── Stored rows
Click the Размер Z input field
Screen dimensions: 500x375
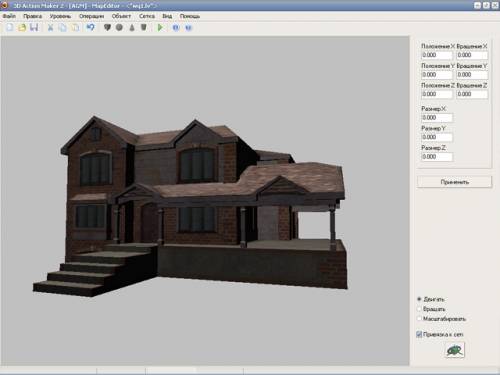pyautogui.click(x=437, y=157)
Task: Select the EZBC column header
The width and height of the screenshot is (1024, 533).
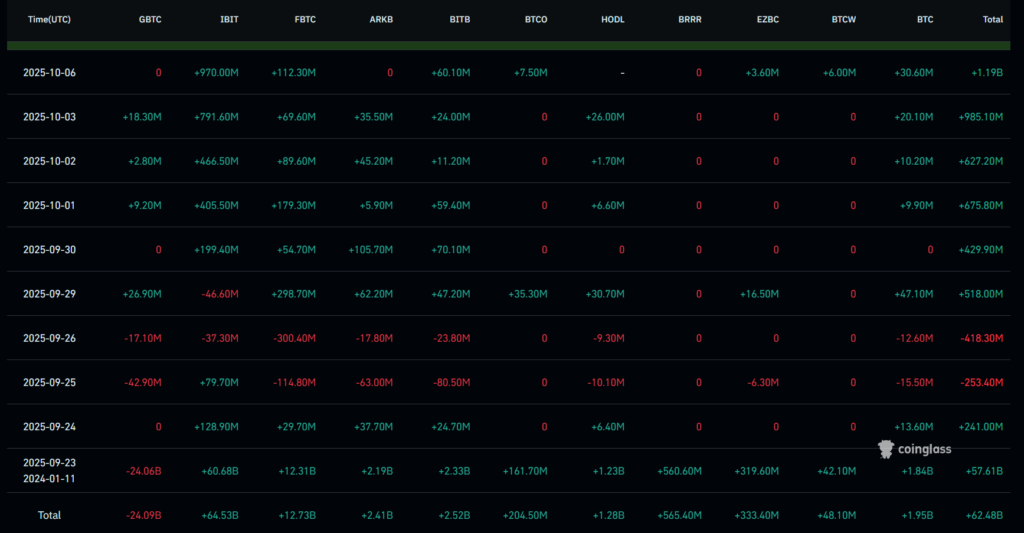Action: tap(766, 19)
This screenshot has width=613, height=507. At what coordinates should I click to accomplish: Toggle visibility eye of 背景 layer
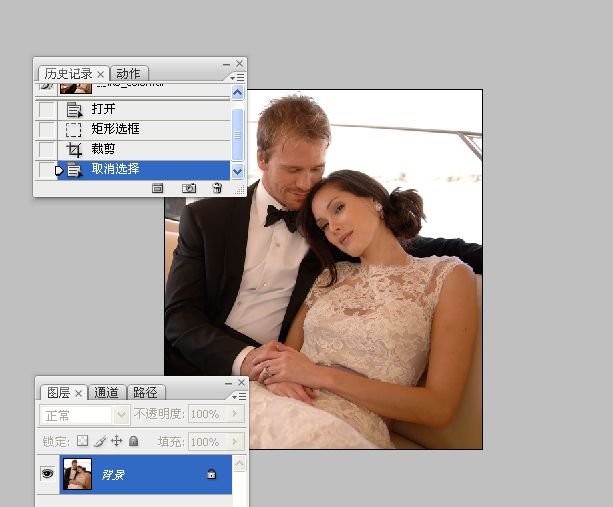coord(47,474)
────
── Stored rows
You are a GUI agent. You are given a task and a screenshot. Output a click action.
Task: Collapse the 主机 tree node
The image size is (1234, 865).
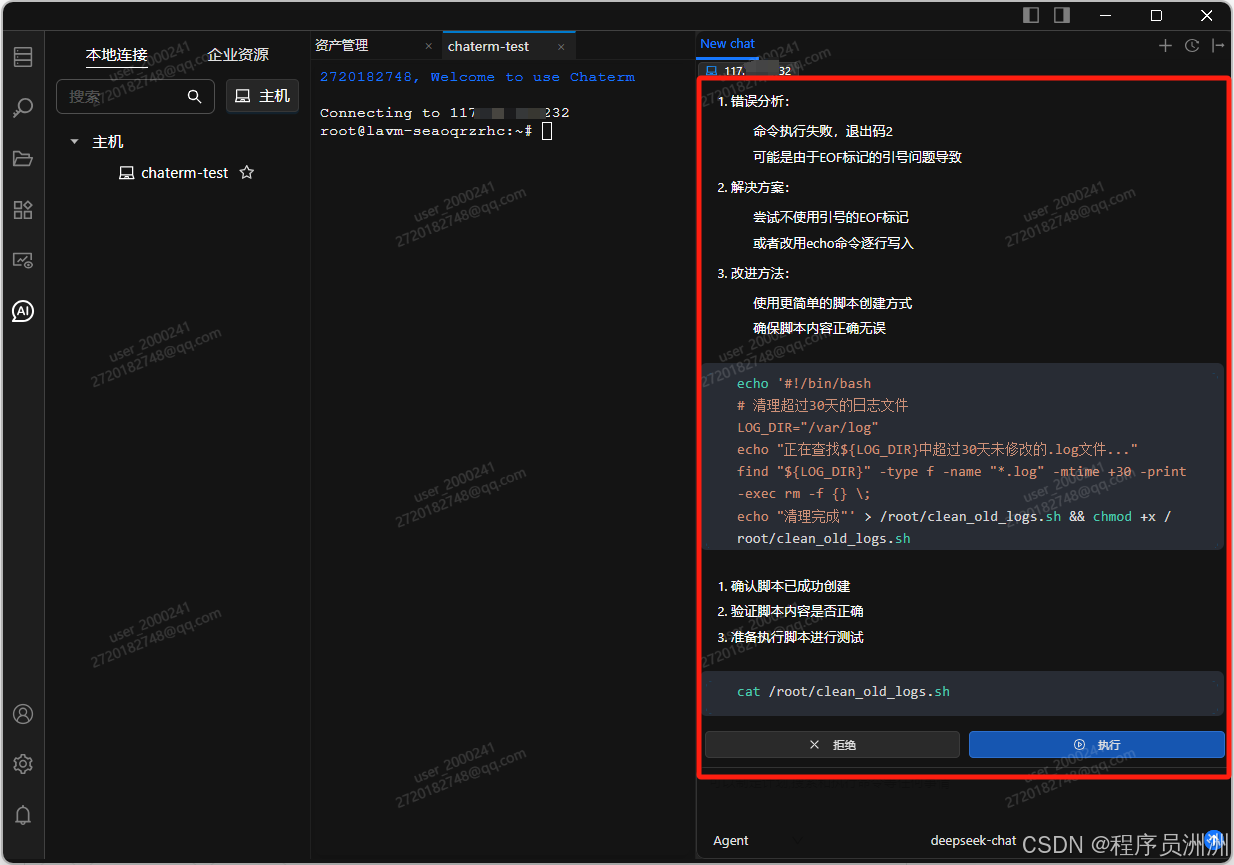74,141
────
Please rescale everything in the material from the line containing "Click the Размер Z input field" down to the line containing "coord(47,474)", both ends included, and return only those lines. Keep the requests as they are, multiply each coordinate in the answers by 0.35, round to whole numbers with halves going up, and leave the pictures out.

Full solution
Click the Размер Z input field
Screen dimensions: 500x375
pyautogui.click(x=153, y=55)
Task: Select the EZBC column header
The width and height of the screenshot is (1024, 533).
Action: tap(268, 7)
This screenshot has width=613, height=507. At what coordinates should I click to accomplish: Toggle visibility eye of 背景 layer
coord(16,166)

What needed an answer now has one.